G Akila et al. FEMS Microbiol Lett. .

Abstract

A Clostridium strain PXYL1 was isolated from a cold-adapted cattle manure biogas digester at 15 degrees C. It could grow at temperatures as low as 5 degrees C up to 50 degrees C with highest specific growth rate at 20 degrees C and is a psychrotroph. It produced extracellular hydrolytic enzymes namely xylanase, endoglucanase, beta-xylosidase, beta-glucosidase and filter paper cellulase, all of which had maximal activity at 20 degrees C. The induction of xylanase was highest on birch wood xylan (37 IU(mg protein)(-1)) compared with xylose (1.11 IU(mg protein)(-1)), cellobiose (1.43 IU(mg protein)(-1)) and glucose (no activity).

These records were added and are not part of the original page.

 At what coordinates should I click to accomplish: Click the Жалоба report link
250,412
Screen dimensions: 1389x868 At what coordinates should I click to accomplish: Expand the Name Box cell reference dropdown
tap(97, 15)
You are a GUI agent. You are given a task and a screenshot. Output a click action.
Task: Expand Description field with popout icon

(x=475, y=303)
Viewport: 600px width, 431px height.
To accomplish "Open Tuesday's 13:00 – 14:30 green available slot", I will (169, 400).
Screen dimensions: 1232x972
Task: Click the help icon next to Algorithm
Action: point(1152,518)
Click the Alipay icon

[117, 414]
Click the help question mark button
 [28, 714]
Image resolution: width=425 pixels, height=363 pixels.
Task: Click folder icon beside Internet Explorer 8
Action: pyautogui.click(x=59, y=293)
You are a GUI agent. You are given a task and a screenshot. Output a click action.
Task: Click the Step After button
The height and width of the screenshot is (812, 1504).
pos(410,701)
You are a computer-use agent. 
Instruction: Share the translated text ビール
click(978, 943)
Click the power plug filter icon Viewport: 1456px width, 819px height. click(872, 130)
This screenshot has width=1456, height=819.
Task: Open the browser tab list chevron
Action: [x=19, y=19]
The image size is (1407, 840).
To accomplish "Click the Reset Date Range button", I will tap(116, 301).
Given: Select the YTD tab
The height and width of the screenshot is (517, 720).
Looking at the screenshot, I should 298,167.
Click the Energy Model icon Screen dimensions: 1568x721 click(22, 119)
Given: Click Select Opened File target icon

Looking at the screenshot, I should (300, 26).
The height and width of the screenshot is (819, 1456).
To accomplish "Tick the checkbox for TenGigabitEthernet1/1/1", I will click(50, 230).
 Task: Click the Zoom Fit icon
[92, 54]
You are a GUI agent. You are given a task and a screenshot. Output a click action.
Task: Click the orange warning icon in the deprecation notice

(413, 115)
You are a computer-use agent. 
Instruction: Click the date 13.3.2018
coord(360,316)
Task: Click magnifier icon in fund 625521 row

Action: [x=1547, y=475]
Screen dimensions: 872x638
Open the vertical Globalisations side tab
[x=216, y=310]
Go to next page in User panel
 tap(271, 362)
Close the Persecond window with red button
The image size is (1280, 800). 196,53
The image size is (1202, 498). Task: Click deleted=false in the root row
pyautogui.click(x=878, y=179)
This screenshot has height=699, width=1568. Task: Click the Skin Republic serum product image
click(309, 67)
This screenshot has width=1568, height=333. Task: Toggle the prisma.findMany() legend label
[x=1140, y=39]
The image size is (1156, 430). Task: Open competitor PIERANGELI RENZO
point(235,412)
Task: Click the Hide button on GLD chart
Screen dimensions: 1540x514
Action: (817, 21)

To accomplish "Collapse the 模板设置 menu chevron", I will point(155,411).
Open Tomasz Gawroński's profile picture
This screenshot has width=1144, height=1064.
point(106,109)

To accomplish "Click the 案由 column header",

The xylanase was thermolabile with a half-life of 30 min at 40 degrees C and 8 min at 50 degrees C but stable for over 2 h at 20 degrees C. The crude enzyme released reducing sugars (1.25 g l(-1)) from finger millet flour at 20 degrees C, while commercial food-grade xylanases showed no hydrolysis at this temperature. This is the first report of a Clostridium strain growing at 20 degrees C and producing an array of xylanolytic and cellulolytic enzymes, possessing low temperature optima of 20 degrees C, which may facilitate degradation of plant fibre under low-temperature conditions.